— Ausgewählter Auszug —
———

Die Leistung der ERP-Auswahlberater lässt in den Augen der Anwenderunternehmen deutlich zu wünschen übrig. Zu diesem Ergebnis kommt eine aktuelle Studie des ERP-Herstellers Godesys. Demnach zeigten sich 62 Prozent der insgesamt 150 Befragten unzufrieden mit der Arbeit der ERP-Berater. 68 Prozent gaben sogar an, dass falsche Beratung und schlechtes Projektmanagement der Grund für das Scheitern des ERP-Projekts gewesen seien. Nur 16 Prozent führen den Misserfolg auf schlechte Software zurück.
„Es ist alarmierend, dass derart viele Befragte mit ihrer ERP-Lösung unzufrieden sind, dies aber nicht der Software an sich anlasten“, sagt Godelef Kühl, Gründer und Vorstandsvorsitzender von Godesys. „Dies zeigt den enormen Optimierungsbedarf auf Seiten der ERP-Auswahlberater.“
Aus seiner Erfahrung kennt Thomas Oberländer, Geschäftsführer der Hanauer ERP-Beratung Cerpos, die Fehlerquellen, die den Erfolg eines ERP-Projekt gefährden: „Es wird bei der Prozessaufnahme meist nicht tief genug gefragt und dokumentiert“, berichtet Oberländer. „Aus diesem Grund werden wichtige Detailanforderungen nicht identifiziert und somit bei der ERP-Auswahl auch nicht abgefragt.“
Als weiteres Problem bezeichnet Oberländer eine mangelhafte Systemrecherche, wodurch unpassende Systeme in der Auswahl berücksichtigt würden. Mit fatalen Folgen: „Erst bei der Inbetriebnahme fallen diese Mängel der Beratung auf und der Teufelskreis beginnt.“
Auf das einzelne Unternehmen kommt es an
Damit dies nicht eintritt, kommt es auf die richtige Herangehensweise des ERP-Auswahlberaters an: „ERP-Berater sollten sich nicht nur mit der Software auseinandersetzen, sondern auch mit dem Unternehmen, seinen betriebswirtschaftlichen Merkmalen und den daraus resultierenden individuellen Anforderungen an die ERP-Software“, fordert Kühl. Konkrete Anforderungen an einen guten ERP-Berater formulieren die befragten Anwenderunternehmen.

———

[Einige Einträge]
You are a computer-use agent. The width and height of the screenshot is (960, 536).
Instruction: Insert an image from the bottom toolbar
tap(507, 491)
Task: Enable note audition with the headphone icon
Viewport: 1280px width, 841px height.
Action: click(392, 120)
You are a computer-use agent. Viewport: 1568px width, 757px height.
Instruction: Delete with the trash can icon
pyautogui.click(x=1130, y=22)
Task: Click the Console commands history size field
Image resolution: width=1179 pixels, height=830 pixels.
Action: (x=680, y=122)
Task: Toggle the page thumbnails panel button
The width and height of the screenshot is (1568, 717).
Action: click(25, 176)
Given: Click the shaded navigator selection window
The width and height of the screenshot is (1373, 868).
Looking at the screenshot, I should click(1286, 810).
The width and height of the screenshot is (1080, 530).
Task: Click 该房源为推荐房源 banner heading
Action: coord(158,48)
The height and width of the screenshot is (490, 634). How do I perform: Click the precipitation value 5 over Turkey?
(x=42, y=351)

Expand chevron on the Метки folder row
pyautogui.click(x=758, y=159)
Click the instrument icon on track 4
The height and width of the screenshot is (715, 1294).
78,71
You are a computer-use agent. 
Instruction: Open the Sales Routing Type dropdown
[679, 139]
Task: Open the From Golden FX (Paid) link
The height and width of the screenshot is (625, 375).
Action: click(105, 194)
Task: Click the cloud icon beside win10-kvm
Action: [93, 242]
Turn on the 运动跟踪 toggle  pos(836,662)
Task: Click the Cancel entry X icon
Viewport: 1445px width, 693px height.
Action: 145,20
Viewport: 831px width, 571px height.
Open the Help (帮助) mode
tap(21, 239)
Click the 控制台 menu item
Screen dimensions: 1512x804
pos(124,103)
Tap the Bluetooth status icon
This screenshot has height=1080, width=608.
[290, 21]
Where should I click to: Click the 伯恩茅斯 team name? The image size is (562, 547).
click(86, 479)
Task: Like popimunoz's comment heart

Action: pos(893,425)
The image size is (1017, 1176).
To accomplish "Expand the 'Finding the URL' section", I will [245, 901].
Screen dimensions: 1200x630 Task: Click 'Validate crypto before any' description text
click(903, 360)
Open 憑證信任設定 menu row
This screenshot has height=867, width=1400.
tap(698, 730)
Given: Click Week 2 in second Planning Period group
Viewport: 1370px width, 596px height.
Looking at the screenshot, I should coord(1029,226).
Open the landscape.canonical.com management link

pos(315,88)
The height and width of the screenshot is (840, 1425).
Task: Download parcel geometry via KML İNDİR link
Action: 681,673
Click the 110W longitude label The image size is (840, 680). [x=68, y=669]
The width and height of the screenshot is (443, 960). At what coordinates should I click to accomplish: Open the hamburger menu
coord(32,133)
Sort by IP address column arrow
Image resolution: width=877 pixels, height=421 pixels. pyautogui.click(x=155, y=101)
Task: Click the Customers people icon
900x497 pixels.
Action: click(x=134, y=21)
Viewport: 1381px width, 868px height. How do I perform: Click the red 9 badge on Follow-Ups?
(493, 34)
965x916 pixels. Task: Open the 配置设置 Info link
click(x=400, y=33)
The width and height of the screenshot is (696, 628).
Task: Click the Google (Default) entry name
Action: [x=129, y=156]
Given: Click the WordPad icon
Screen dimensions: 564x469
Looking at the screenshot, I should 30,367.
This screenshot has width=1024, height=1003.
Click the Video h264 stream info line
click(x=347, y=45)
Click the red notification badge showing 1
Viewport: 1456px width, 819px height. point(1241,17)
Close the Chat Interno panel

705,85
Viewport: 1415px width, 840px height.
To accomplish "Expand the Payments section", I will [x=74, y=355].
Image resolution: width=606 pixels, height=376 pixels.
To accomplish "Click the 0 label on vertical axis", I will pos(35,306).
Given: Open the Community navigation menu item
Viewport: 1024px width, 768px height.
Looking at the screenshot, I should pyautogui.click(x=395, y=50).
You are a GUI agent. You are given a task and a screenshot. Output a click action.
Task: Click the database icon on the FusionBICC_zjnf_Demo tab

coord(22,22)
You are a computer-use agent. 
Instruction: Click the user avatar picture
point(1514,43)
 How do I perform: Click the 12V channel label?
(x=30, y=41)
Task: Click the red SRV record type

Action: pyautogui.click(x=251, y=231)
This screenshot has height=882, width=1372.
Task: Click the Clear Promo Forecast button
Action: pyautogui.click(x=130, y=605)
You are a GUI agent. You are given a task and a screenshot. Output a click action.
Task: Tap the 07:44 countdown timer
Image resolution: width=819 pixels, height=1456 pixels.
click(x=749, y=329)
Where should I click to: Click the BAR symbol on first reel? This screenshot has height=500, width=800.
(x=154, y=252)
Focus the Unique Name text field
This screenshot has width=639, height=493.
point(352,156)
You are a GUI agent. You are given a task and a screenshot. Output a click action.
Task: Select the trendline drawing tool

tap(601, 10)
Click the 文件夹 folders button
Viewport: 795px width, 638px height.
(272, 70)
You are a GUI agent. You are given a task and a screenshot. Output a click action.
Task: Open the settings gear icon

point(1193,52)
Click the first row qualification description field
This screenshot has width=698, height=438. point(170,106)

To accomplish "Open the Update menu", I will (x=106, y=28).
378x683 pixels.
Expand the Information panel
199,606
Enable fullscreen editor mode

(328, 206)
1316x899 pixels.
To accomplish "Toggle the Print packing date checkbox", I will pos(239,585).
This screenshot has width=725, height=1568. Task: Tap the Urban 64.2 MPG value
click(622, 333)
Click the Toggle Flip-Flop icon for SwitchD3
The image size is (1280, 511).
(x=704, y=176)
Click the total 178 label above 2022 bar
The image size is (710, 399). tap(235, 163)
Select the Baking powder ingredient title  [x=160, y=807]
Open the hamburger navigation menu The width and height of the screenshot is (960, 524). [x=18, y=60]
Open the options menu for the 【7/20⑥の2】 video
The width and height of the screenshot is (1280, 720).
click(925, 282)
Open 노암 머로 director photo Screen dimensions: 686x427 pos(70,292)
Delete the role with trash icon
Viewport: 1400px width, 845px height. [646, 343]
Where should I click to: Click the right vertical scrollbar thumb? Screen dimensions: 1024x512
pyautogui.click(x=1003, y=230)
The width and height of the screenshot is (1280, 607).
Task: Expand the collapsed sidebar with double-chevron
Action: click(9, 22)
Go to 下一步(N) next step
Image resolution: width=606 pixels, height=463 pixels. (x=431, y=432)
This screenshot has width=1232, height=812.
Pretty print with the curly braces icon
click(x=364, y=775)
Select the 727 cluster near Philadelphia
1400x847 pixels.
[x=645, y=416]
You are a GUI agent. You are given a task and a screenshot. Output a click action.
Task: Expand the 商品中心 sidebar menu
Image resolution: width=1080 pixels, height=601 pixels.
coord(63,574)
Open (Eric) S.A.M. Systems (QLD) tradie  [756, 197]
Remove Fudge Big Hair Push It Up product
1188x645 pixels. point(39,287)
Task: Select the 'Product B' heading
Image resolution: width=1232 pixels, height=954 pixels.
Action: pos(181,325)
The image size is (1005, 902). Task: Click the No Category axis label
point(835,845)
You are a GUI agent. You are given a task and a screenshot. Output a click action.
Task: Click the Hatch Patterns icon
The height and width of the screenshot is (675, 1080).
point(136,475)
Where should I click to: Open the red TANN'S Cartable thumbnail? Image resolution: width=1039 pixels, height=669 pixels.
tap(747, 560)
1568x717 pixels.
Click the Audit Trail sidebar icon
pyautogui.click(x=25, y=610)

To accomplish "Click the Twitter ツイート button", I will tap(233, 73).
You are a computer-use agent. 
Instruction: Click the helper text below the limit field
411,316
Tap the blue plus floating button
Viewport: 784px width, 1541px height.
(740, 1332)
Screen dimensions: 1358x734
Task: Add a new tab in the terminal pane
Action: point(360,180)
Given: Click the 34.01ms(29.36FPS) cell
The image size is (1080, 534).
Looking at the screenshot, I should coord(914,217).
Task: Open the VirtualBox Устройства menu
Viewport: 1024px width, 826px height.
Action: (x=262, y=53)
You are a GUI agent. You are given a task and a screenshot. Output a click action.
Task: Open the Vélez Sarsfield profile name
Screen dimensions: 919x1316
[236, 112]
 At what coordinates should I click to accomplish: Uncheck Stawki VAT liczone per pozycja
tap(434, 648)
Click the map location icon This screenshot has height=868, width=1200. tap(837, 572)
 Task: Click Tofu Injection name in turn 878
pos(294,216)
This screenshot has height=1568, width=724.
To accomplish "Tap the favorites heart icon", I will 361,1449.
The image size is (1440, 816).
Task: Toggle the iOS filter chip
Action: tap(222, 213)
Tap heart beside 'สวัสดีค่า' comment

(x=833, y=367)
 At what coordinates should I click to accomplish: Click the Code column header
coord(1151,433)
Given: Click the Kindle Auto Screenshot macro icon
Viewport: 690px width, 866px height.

———

— Aufgabenliste —
• A. Übersetze den Satz „Nur 16 Prozent führen den Misserfolg auf schlechte Software zurück.“ aus dem Auszug über die ERP-Beratung ins Englische.
• B. Wie viele Personen wurden laut dem Auszug über die ERP-Beratung in der Studie von Godesys insgesamt befragt?
• C. Schreibe eine Fortsetzung des Auszugs über die ERP-Beratung, die an seinen letzten Satz anschließt.

— Gegebene Antworten —
• A. Only 16 percent attribute the failure to poor software.

• B. Insgesamt wurden 150 Personen befragt.

• C.
An erster Stelle stehen dabei umfangreiche Branchenkenntnisse, die 24 Prozent der Umfrageteilnehmer voraussetzen. Daneben sind fundierte Fachkenntnisse gefragt, wie 22 Prozent der Befragten angeben. Auch organisatorische Fähigkeiten müsse ein guter ERP-Berater mitbringen, fordern 19 Prozent. Es folgen kommunikative Fähigkeiten (14 Prozent) sowie eine integere Persönlichkeit (elf Prozent). Langjährige Erfahrung schließlich bezeichnen zehn Prozent der befragten Unternehmen als Merkmal eines guten Beraters.
Damit Unternehmen einen ERP-Berater finden, der dieses Anforderungsprofil erfüllt, sollten sie sich die Auswahl nicht zu leicht machen: Vor allem gelte es, auf die Referenzen eines Beraters zu achten, rät Oberländer. „Die Unternehmen müssen sich Referenzen benennen lassen und diese auch anrufen, um sich persönlich zu informieren.“ Nur so könne man die Tauglichkeit und Neutralität eines Beraters überprüfen.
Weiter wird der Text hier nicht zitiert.